• _DOCUMENT PASSAGE_
────────────────
DPDK patches and discussions
 help / color / Atom feed
From: Konstantin Ananyev <konstantin.ananyev@intel.com>
To: dev@dpdk.org
Cc: jerinj@marvell.com, ruifeng.wang@arm.com,
	vladimir.medvedkin@intel.com,
	Konstantin Ananyev <konstantin.ananyev@intel.com>
Subject: [dpdk-dev] [PATCH v4 11/14] acl: for AVX512 classify use 4B load whenever possible
Date: Tue,  6 Oct 2020 16:03:13 +0100
Message-ID: <20201006150316.5776-12-konstantin.ananyev@intel.com> (raw)
In-Reply-To: <20201006150316.5776-1-konstantin.ananyev@intel.com>

With current ACL implementation first field in the rule definition
has always to be one byte long. Though for optimising classify
implementation it might be useful to do 4B reads
(as we do for rest of the fields).
So at build phase, check user provided field definitions to determine
is it safe to do 4B loads for first ACL field.
Then at run-time this information can be used to choose classify
behavior.

Signed-off-by: Konstantin Ananyev <konstantin.ananyev@intel.com>
---
 lib/librte_acl/acl.h               |  1 +
 lib/librte_acl/acl_bld.c           | 34 ++++++++++++++++++++++++++++++
 lib/librte_acl/acl_run_avx512.c    |  2 ++
 lib/librte_acl/acl_run_avx512x16.h |  8 +++----
 lib/librte_acl/acl_run_avx512x8.h  |  8 +++----
 lib/librte_acl/rte_acl.c           |  1 +
 6 files changed, 46 insertions(+), 8 deletions(-)

diff --git a/lib/librte_acl/acl.h b/lib/librte_acl/acl.h
index 7ac0d12f08..4089ab2a04 100644
--- a/lib/librte_acl/acl.h
+++ b/lib/librte_acl/acl.h
@@ -169,6 +169,7 @@ struct rte_acl_ctx {
 	int32_t             socket_id;
 	/** Socket ID to allocate memory from. */
 	enum rte_acl_classify_alg alg;
+	uint32_t           first_load_sz;
 	void               *rules;
 	uint32_t            max_rules;
 	uint32_t            rule_sz;
diff --git a/lib/librte_acl/acl_bld.c b/lib/librte_acl/acl_bld.c
index d1f920b09c..da10864cd8 100644
--- a/lib/librte_acl/acl_bld.c
+++ b/lib/librte_acl/acl_bld.c
@@ -1581,6 +1581,37 @@ acl_check_bld_param(struct rte_acl_ctx *ctx, const struct rte_acl_config *cfg)
────────────────
• _INFORMATION PROVIDED_
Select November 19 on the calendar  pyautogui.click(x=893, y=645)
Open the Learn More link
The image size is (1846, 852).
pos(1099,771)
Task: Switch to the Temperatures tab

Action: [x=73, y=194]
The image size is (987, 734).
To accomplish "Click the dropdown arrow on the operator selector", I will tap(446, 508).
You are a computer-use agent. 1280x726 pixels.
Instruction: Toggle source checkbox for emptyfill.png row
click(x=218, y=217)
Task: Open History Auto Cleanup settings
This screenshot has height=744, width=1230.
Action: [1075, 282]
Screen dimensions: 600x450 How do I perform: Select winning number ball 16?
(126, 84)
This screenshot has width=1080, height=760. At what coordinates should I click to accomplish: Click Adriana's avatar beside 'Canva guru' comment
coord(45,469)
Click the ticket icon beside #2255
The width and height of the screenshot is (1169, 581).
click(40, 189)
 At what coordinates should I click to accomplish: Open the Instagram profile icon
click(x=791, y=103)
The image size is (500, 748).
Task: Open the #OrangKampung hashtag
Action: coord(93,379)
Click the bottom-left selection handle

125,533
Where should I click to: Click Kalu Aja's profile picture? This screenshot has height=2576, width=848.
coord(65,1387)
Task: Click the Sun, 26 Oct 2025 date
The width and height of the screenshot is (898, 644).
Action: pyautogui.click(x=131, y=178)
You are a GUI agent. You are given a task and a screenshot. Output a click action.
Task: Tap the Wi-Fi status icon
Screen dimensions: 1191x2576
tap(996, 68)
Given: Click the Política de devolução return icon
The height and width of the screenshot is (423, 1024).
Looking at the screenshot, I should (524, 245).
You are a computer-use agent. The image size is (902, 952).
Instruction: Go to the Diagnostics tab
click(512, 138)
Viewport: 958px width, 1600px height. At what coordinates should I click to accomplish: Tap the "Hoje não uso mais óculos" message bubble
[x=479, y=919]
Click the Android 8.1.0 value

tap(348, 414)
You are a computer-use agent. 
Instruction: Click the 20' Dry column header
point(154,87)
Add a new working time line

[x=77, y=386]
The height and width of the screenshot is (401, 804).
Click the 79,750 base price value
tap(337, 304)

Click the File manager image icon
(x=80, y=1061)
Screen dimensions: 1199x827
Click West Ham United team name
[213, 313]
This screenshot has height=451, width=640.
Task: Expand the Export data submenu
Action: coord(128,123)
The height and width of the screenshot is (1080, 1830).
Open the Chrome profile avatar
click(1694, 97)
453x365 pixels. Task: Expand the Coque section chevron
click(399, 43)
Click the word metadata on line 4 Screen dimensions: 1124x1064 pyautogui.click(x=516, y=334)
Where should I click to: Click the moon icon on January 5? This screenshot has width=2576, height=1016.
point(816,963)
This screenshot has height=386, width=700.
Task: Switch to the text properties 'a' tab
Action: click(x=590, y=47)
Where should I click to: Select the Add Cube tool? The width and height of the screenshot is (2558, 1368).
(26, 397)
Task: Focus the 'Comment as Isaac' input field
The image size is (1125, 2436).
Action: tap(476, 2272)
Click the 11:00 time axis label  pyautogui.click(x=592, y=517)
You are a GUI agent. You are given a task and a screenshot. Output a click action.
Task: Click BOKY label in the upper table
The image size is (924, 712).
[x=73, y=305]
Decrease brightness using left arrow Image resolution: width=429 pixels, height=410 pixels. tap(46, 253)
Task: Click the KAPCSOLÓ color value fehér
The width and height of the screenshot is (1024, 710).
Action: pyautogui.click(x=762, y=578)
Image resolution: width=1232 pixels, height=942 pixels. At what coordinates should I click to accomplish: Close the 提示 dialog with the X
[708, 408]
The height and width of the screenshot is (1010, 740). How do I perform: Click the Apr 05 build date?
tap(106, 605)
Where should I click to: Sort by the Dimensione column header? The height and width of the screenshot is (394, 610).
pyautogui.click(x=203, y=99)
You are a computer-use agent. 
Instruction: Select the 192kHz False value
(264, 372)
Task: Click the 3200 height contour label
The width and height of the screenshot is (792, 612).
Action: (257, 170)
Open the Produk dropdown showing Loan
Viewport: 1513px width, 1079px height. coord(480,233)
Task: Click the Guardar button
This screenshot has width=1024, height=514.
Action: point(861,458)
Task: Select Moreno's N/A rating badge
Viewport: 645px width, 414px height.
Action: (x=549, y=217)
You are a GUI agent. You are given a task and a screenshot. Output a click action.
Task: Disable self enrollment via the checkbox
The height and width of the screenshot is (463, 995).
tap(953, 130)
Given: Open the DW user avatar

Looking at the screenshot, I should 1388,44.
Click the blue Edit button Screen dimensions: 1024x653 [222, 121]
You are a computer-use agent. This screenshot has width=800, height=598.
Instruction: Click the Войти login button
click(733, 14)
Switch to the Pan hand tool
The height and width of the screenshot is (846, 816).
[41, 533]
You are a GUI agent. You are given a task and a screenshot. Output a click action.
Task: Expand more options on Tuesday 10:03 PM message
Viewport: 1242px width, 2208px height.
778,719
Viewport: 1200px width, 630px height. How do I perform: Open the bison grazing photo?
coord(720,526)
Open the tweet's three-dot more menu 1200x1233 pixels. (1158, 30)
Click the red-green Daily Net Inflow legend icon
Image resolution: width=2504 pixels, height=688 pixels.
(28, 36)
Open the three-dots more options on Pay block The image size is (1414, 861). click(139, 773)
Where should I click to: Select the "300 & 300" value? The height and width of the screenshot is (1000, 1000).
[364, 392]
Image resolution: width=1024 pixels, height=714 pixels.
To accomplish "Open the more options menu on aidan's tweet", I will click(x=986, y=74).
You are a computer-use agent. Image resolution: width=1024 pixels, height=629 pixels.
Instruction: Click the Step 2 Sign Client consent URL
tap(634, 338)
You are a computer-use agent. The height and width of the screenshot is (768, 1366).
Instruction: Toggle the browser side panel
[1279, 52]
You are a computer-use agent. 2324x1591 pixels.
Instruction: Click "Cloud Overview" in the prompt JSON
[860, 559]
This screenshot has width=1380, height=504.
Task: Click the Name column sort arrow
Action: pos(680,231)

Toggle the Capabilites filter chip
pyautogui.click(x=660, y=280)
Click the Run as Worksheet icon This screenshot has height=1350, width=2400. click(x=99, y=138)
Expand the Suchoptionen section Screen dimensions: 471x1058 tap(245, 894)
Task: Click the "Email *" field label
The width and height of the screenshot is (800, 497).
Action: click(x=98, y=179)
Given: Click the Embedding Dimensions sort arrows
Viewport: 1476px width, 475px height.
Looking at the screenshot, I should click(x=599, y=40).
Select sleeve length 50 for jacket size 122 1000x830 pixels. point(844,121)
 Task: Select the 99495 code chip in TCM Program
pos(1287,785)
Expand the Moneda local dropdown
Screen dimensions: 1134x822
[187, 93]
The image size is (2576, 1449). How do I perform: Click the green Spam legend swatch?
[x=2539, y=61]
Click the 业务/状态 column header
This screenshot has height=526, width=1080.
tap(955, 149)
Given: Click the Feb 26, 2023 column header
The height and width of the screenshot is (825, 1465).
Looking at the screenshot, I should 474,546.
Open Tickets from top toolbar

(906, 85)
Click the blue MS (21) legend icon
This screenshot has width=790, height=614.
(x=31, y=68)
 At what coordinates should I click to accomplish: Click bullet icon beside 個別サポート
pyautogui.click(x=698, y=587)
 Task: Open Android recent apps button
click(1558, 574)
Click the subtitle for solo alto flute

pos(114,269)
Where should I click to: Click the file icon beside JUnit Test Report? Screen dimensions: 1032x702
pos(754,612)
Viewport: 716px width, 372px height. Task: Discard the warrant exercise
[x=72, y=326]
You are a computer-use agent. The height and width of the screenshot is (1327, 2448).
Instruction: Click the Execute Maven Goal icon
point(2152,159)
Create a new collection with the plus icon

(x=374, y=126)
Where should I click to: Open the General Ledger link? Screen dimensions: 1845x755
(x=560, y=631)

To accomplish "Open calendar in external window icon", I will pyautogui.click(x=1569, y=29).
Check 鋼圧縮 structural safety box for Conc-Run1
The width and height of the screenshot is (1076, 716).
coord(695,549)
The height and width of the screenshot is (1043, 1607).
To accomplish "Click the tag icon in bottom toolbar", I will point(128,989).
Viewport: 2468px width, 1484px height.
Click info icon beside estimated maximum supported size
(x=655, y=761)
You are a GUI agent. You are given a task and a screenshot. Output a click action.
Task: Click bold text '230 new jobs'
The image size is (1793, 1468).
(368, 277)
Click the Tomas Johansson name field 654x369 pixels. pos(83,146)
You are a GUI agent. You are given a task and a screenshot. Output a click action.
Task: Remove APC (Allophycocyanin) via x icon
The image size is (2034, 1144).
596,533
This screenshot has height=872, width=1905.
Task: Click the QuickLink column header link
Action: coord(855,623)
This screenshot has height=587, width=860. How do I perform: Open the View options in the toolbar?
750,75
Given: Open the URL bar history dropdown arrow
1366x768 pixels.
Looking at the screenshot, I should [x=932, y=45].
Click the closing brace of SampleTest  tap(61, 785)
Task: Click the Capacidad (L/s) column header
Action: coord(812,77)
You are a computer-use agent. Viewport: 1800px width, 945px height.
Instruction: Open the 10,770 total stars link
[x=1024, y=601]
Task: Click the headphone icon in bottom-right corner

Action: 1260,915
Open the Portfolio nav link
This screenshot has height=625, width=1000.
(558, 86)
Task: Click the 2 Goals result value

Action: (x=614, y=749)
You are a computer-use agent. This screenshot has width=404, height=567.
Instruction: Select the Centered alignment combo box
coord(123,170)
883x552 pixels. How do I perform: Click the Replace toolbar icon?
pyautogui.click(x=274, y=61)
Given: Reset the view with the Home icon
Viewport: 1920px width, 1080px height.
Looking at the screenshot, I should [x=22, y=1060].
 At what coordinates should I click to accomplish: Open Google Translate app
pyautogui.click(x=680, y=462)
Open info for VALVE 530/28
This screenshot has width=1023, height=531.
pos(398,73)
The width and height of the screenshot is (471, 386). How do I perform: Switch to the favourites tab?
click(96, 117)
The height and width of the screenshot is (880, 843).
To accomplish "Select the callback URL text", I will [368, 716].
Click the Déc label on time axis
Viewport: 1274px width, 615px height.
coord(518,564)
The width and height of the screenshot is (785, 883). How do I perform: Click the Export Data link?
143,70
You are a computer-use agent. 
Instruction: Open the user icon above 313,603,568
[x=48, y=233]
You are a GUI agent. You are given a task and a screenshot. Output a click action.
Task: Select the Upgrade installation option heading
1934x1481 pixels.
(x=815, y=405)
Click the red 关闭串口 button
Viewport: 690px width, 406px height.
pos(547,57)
────────────────
• _WHAT IS EXPECTED_
Continue the DPDK ACL patch from its last line. This material has no connection to the ACL patch above.

• _RESULT BELOW_
 	return 0;
 }
 
+/*
+ * With current ACL implementation first field in the rule definition
+ * has always to be one byte long. Though for optimising *classify*
+ * implementation it might be useful to be able to use 4B reads
+ * (as we do for rest of the fields).
+ * This function checks input config to determine is it safe to do 4B
+ * loads for first ACL field. For that we need to make sure that
+ * first field in our rule definition doesn't have the biggest offset,
+ * i.e. we still do have other fields located after the first one.
+ * Contrary if first field has the largest offset, then it means
+ * first field can occupy the very last byte in the input data buffer,
+ * and we have to do single byte load for it.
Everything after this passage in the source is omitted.